SO2 Unable to Reproduce Paper Results

I attempted to replicate the results of the paper by running the provided codebase. However, I encountered difficulties in reproducing both the offline results and the results after online fine-tuning.

Could someone provide additional guidance ? Any assistance in replicating the results would be greatly appreciated.

Apr 21 '24 03:04 h-shawn

Thanks for your interests about our paper. You can provide more details about your experiment and we will offer the corresponding help.

Apr 22 '24 11:04 PaParaZz1

We trained SO2 on the halfcheetah-random-v2 dataset offline for 3M steps, achieving an average return of 3000. However, after online fine-tuning for 100K steps, the average return only reached around 6000, which is significantly different from the results reported in the paper.

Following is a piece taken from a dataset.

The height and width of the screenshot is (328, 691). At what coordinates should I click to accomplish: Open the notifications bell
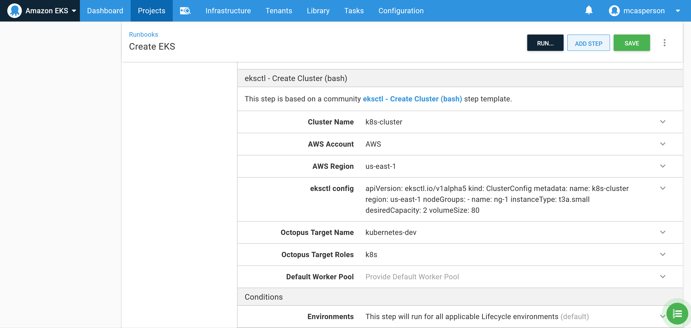click(x=589, y=10)
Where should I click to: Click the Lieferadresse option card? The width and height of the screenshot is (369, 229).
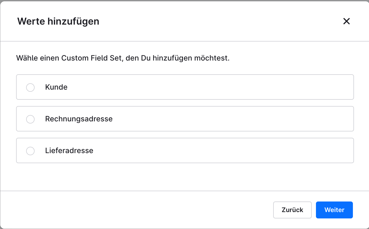(185, 151)
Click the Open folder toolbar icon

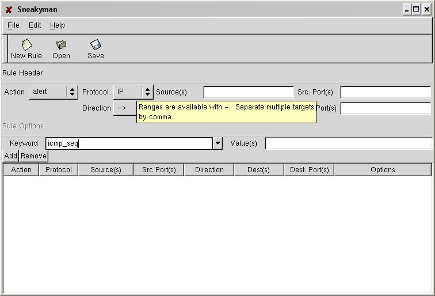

Additionally, I noticed that there is a part of the code in SO2 for which I couldn't find a corresponding implementation in the DI-engine:

# smooth target policy
main_config.policy.learn.noise = True
main_config.policy.learn.noise_sigma = 0.3
main_config.policy.learn.noise_range = dict(
	min=-0.6,
	max=0.6,
)

Apr 22 '24 12:04 h-shawn

We trained SO2 on the halfcheetah-random-v2 dataset offline for 3M steps, achieving an average return of 3000. However, after online fine-tuning for 100K steps, the average return only reached around 6000, which is significantly different from the results reported in the paper.

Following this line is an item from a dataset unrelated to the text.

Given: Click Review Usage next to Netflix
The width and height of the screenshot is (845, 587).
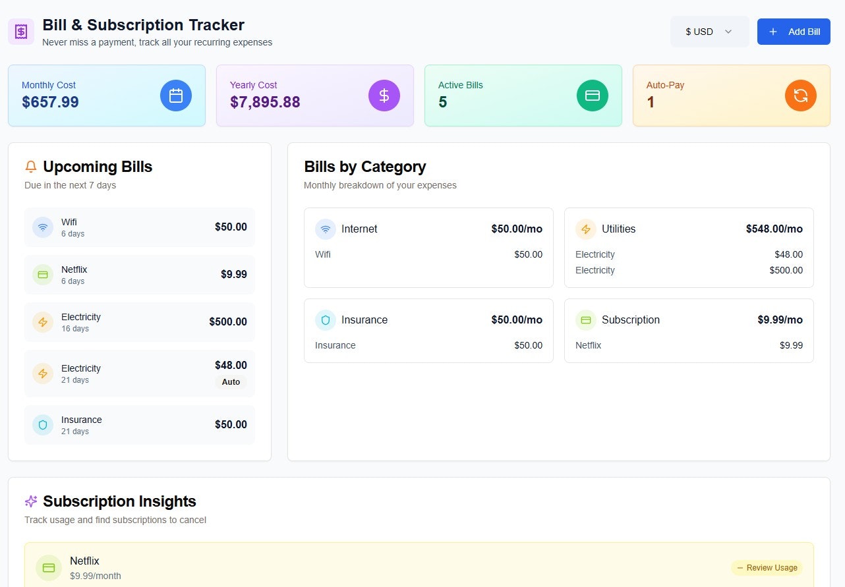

Additionally, I noticed that there is a part of the code in SO2 for which I couldn't find a corresponding implementation in the DI-engine:
# smooth target policy
main_config.policy.learn.noise = True
main_config.policy.learn.noise_sigma = 0.3
main_config.policy.learn.noise_range = dict(
	min=-0.6,
	max=0.6,
)

According to your feedback, I guess that some codes related to target policy smooth are missing during the process of merging code, I will fix this problem and rerun a series of experiments. Further information will be updated in this issue.

Apr 24 '24 04:04 PaParaZz1

We trained SO2 on the halfcheetah-random-v2 dataset offline for 3M steps, achieving an average return of 3000. However, after online fine-tuning for 100K steps, the average return only reached around 6000, which is significantly different from the results reported in the paper.

Additionally, I noticed that there is a part of the code in SO2 for which I couldn't find a corresponding implementation in the DI-engine:
# smooth target policy
main_config.policy.learn.noise = True
main_config.policy.learn.noise_sigma = 0.3
main_config.policy.learn.noise_range = dict(
	min=-0.6,
	max=0.6,
)

Could you use a specific version of the DI-engine as follows?

pip install 'DI-engine==0.5.0'
python3 -u so2/d4rl_main.py

May 21 '24 02:05 YinminZhang

I used version 0.5.0 of DI-engine, but I still get an error in the create_policy function. TypeError: __init__() got an unexpected keyword argument 'ensemble_num'

Jun 01 '24 15:06 h-shawn

I used version 0.5.0 of DI-engine, but I still get an error in the create_policy function. TypeError: __init__() got an unexpected keyword argument 'ensemble_num'

This bug is due to using the incorrect model in DI-engine/ding/policy/edac.py within the def default_model(self) -> Tuple[str, List[str]]: method. We addressed this issue in version 0.5.1.

To resolve this, could you try upgrading to the newer version by running the following command?

pip install 'DI-engine==0.5.1'

Additionally, there might be conflicts between D4RL and Gym, so it's advisable to install a specific version of Gym to avoid issues. Please install Gym version 0.24.0 by using this command:

pip install 'gym==0.24.0'

Jun 04 '24 03:06 YinminZhang

I used version 0.5.1 of DI-engine and version 0.24.0 of gym, but I still can only achieve the performance I previously described and cannot replicate the results from the paper.

Jun 07 '24 12:06 h-shawn

I used version 0.5.1 of DI-engine and version 0.24.0 of gym, but I still can only achieve the performance I previously described and cannot replicate the results from the paper.

sry, this code doesn't employ pvu as described in the paper.

We will fix this bug in the dev branch, pls wait a little more.🥺

Jun 15 '24 13:06 YinminZhang

I used version 0.5.1 of DI-engine and version 0.24.0 of gym, but I still can only achieve the performance I previously described and cannot replicate the results from the paper.

If necessary, I can provide the source code and corresponding checkpoint files for replication purposes.

Could you please share your email address?

Jun 17 '24 05:06 YinminZhang

Here is the source code and checkpoints. Google Drive

You can reproduce the results as follows:

# 1. update the main_config.policy.learn.learner.load_path to the path of checkpoints
# 2. follow the instructions
cd SO2
python exp/train.py

Jun 17 '24 06:06 YinminZhang

My email is [email protected]. Thanks!

Jun 17 '24 08:06 h-shawn